── Dataset excerpts ──

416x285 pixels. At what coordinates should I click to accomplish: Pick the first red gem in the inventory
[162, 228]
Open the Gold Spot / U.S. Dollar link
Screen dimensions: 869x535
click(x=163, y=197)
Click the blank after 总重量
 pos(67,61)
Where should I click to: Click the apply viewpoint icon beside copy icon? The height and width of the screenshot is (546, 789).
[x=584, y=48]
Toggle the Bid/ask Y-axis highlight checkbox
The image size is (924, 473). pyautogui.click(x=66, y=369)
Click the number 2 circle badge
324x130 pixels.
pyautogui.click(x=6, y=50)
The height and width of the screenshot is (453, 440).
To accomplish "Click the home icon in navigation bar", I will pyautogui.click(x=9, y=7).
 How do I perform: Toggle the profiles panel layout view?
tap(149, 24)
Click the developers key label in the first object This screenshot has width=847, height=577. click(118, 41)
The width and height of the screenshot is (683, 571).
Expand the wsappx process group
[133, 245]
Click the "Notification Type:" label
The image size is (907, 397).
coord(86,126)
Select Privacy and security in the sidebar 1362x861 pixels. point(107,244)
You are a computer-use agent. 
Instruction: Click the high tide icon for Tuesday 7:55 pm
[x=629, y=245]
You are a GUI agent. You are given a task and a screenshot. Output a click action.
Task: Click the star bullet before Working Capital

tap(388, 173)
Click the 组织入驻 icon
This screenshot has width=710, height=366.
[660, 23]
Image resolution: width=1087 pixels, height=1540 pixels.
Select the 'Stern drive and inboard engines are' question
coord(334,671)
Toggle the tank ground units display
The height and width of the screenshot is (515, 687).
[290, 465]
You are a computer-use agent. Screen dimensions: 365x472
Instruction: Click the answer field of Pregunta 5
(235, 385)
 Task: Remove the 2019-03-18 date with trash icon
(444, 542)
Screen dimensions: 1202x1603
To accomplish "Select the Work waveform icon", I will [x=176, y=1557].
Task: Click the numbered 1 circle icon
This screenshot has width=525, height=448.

───

If a line in the material above holds "computer", copy it.

- Task answer -
You are a computer-use agent. 
You are a computer-use agent. Screen dimensions: 365x472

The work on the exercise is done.